▸ **Listed entries**:
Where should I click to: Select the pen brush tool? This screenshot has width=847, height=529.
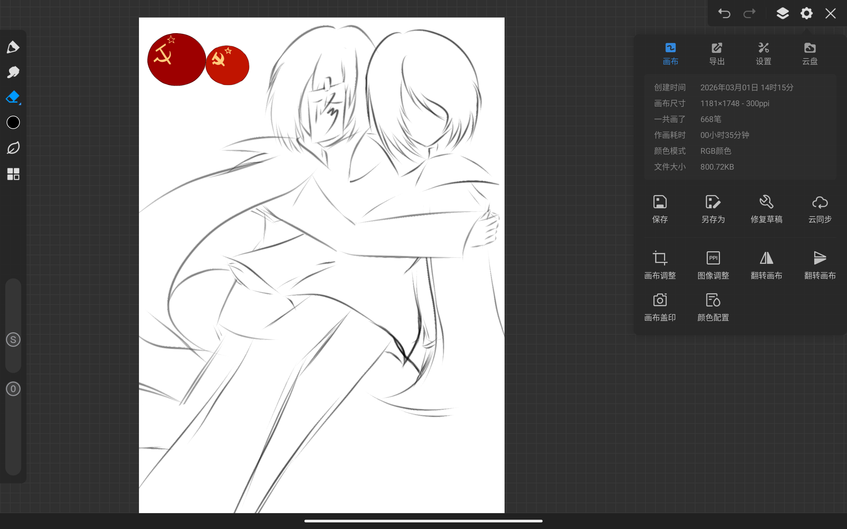[13, 47]
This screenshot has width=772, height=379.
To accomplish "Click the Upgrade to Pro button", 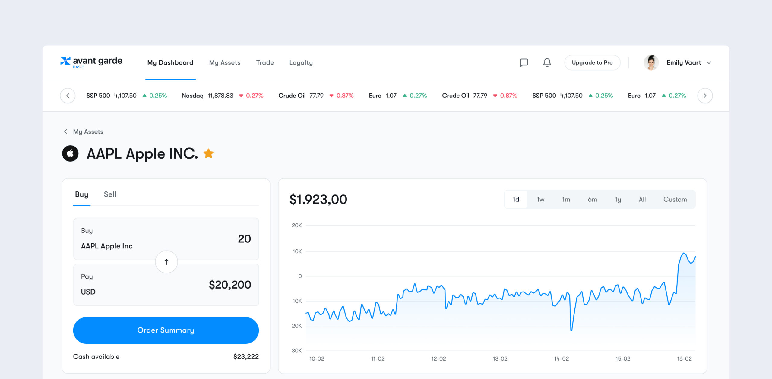I will (592, 62).
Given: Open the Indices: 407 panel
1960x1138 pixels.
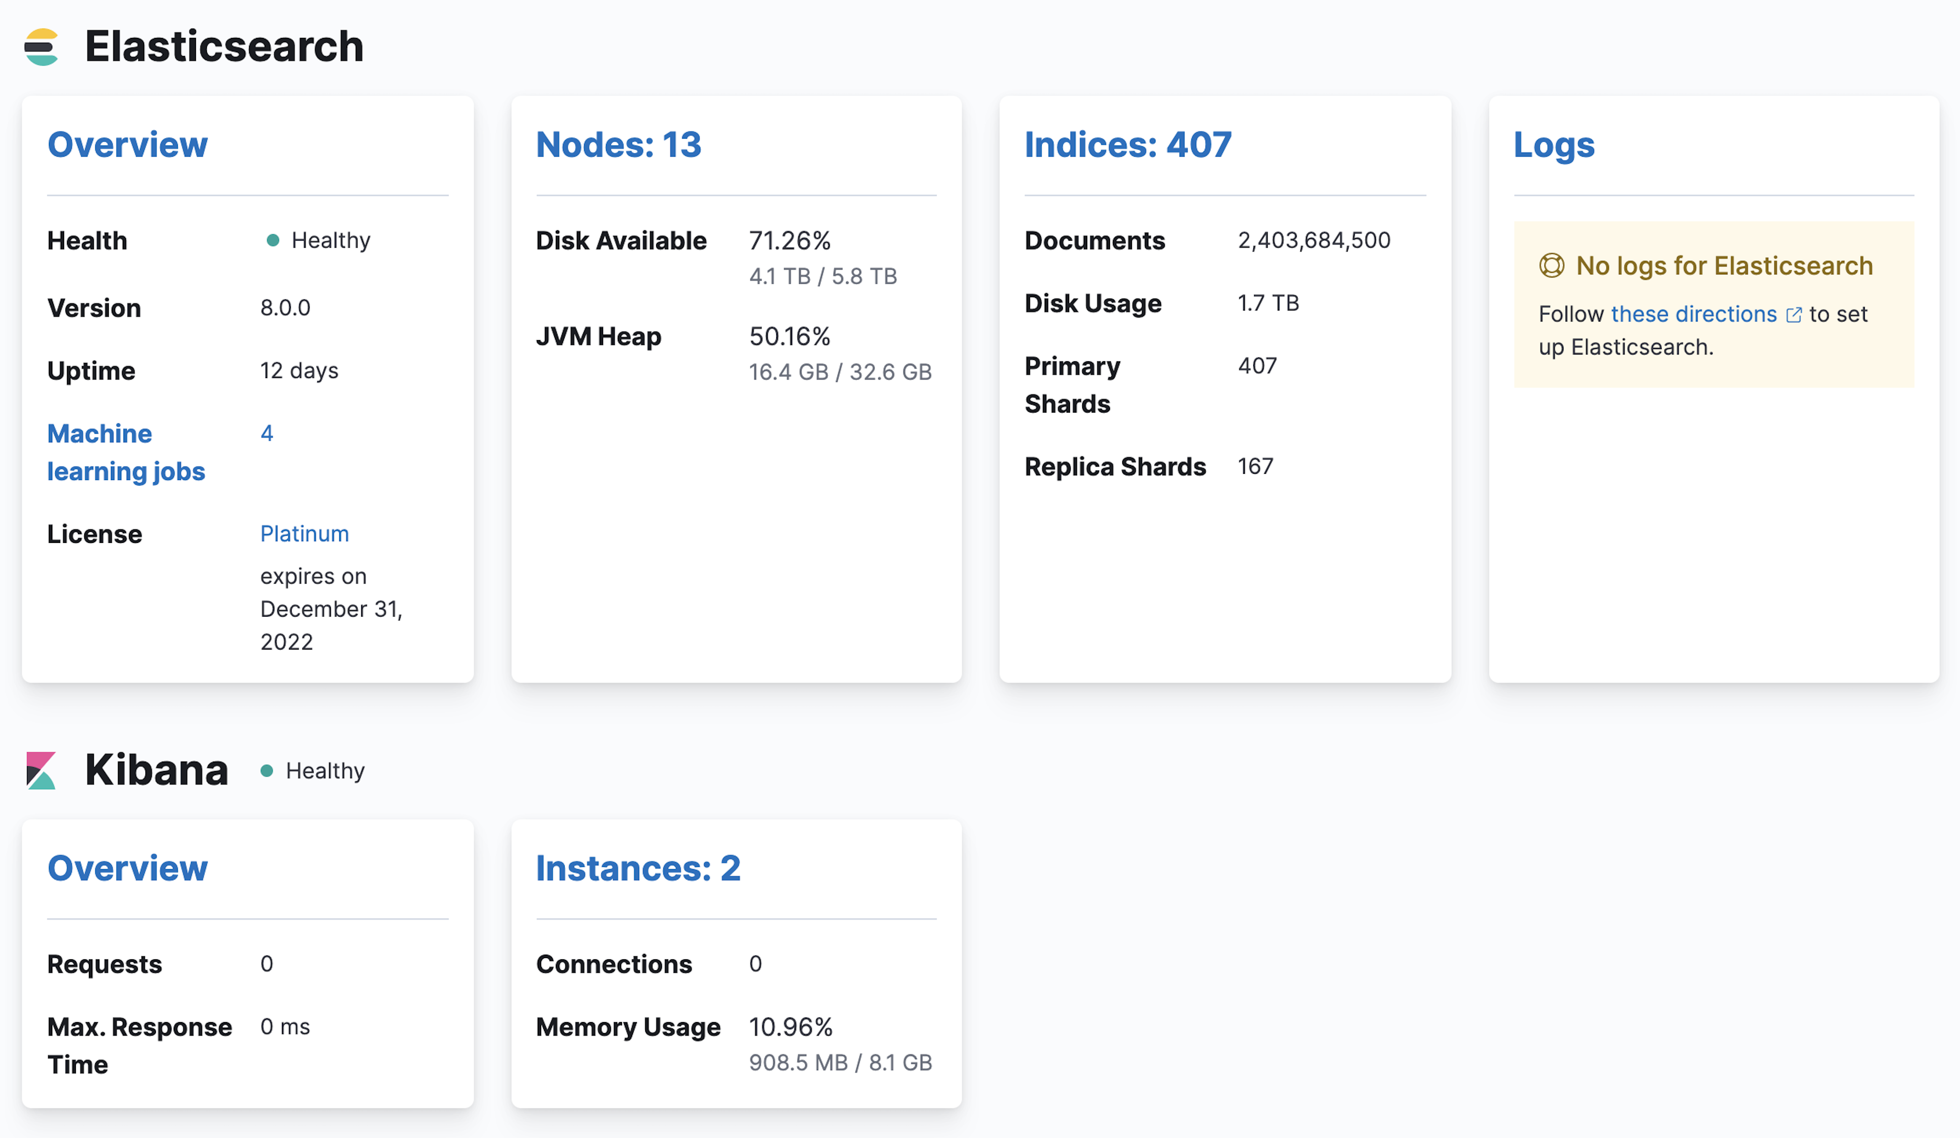Looking at the screenshot, I should 1128,145.
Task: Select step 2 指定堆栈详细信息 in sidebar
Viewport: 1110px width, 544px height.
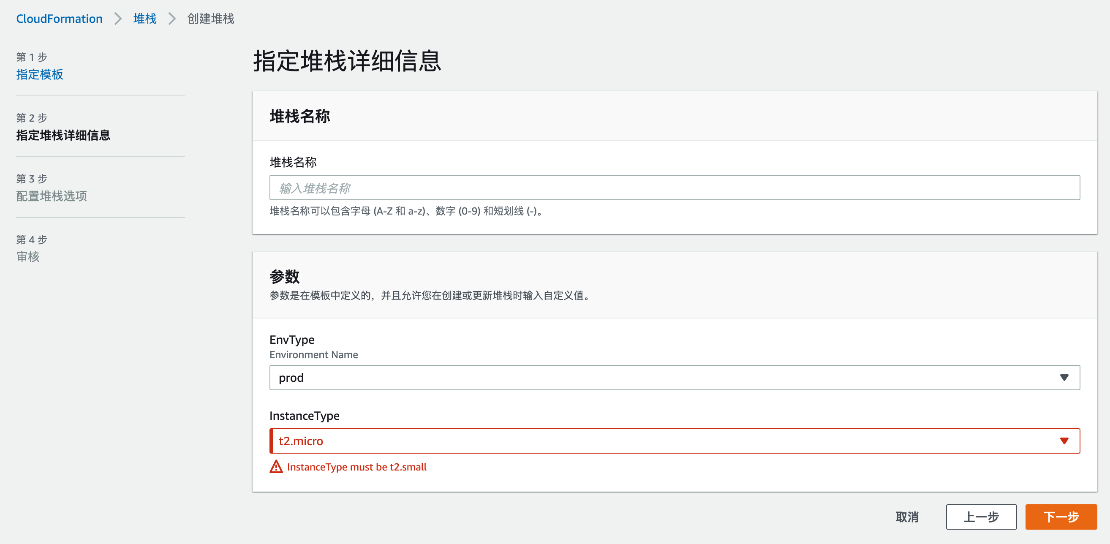Action: click(63, 135)
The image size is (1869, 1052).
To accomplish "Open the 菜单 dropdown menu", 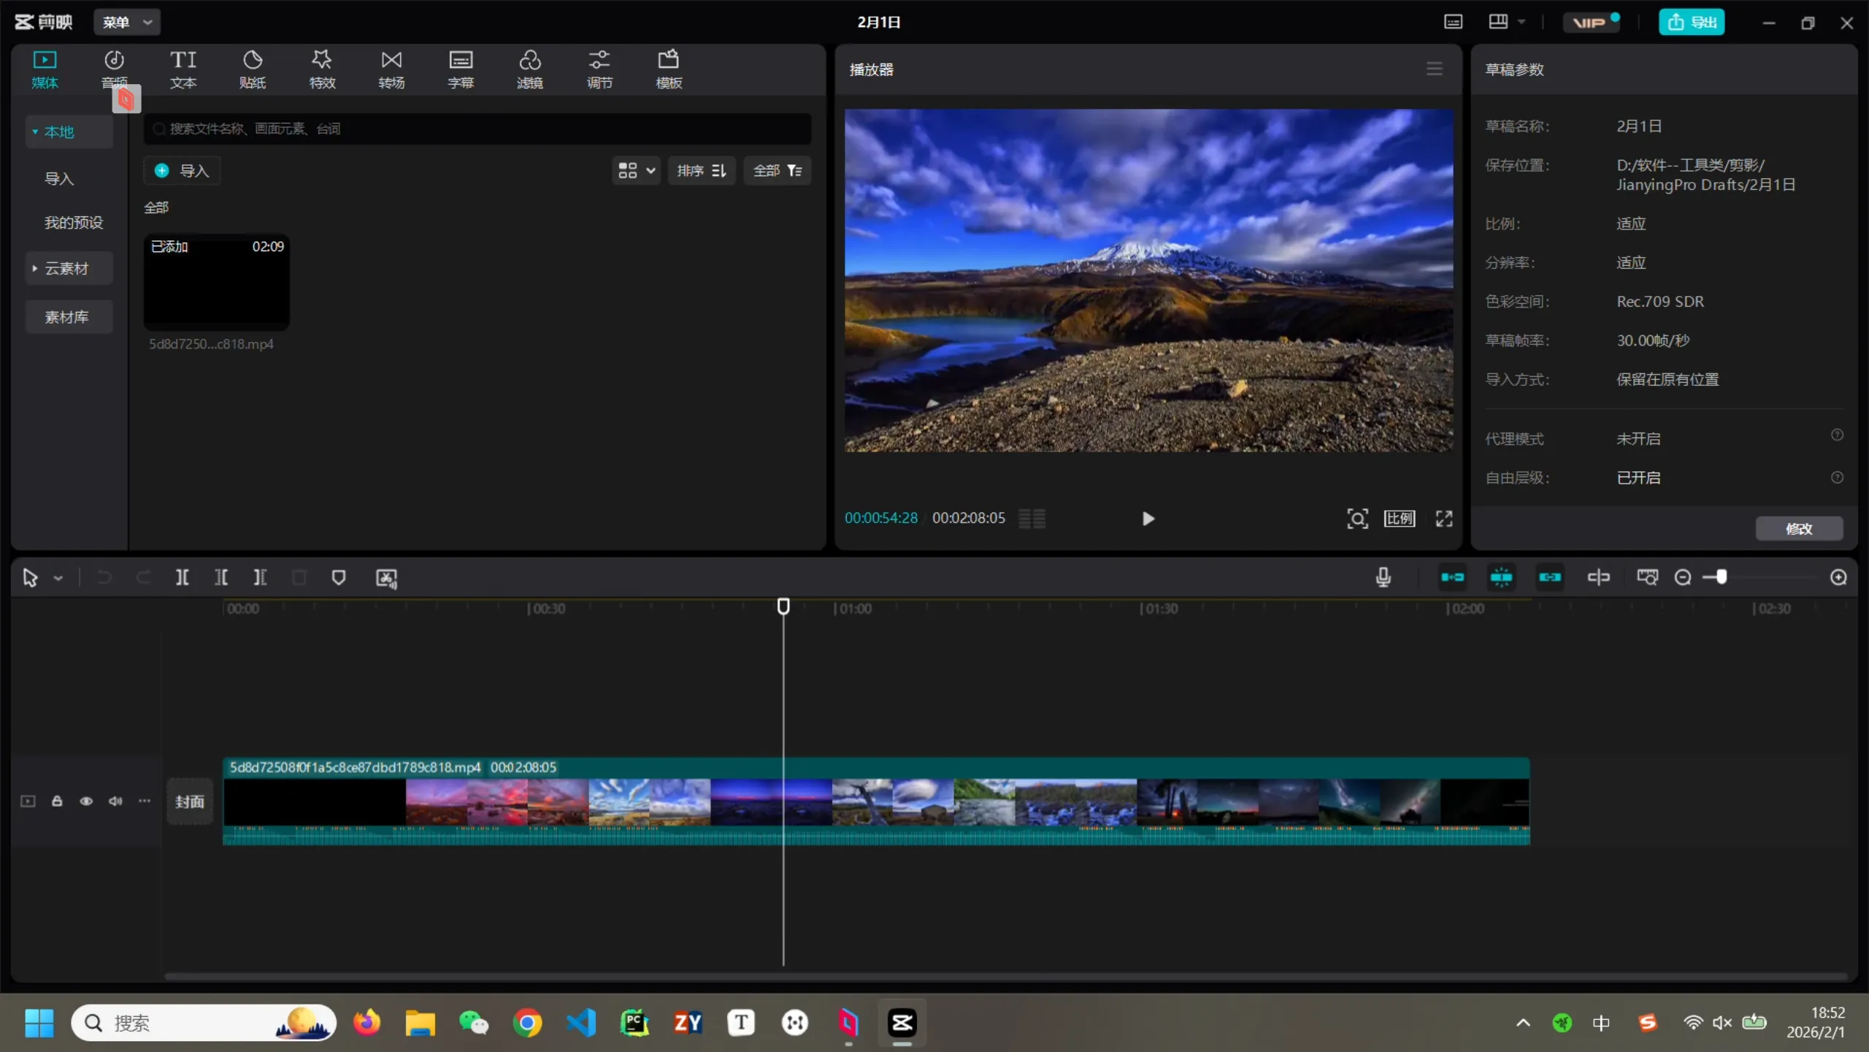I will click(126, 22).
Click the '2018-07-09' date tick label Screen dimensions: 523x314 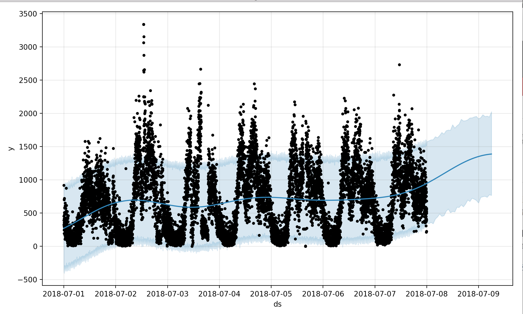(478, 294)
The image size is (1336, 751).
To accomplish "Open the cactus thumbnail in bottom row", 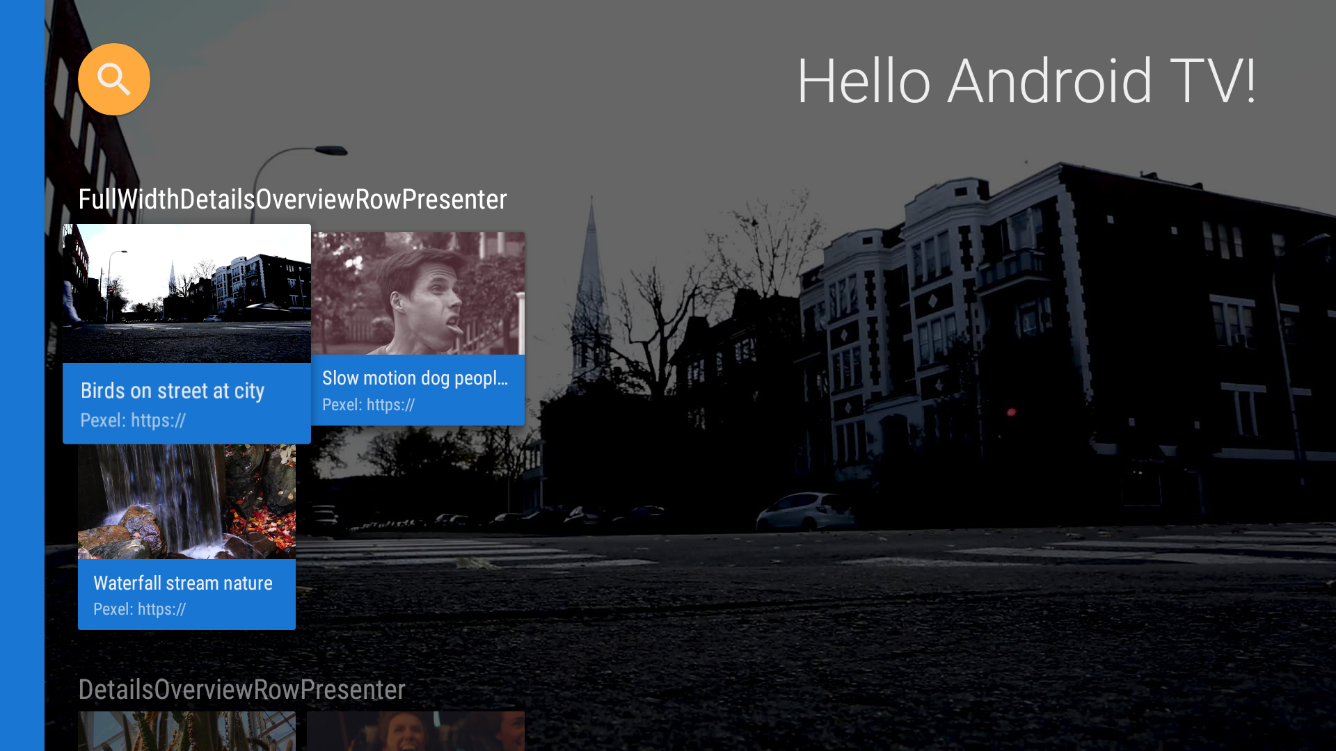I will pos(186,734).
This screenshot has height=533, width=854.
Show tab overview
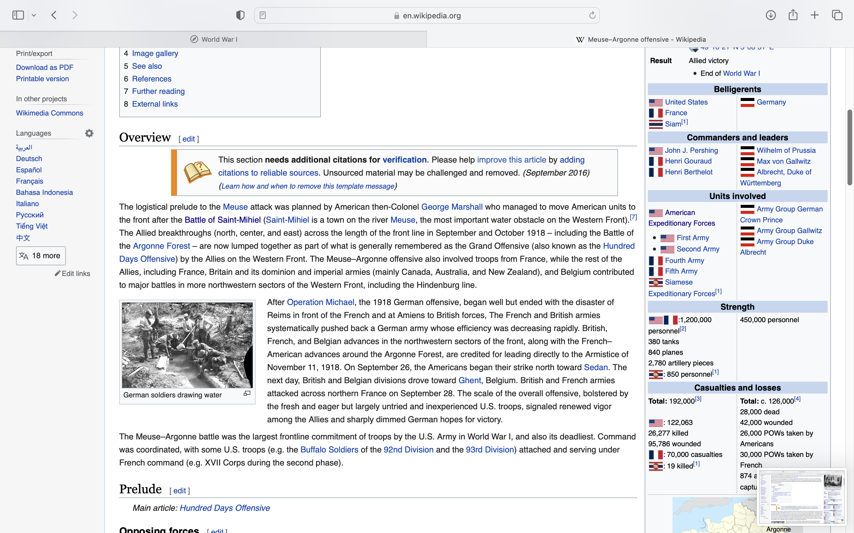pos(837,15)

▸ **What needs to be done**:
Show each line of the material above where "size" occurs.

▸ **Solved problem**:
The image size is (1869, 1052).
The image size is (1336, 751).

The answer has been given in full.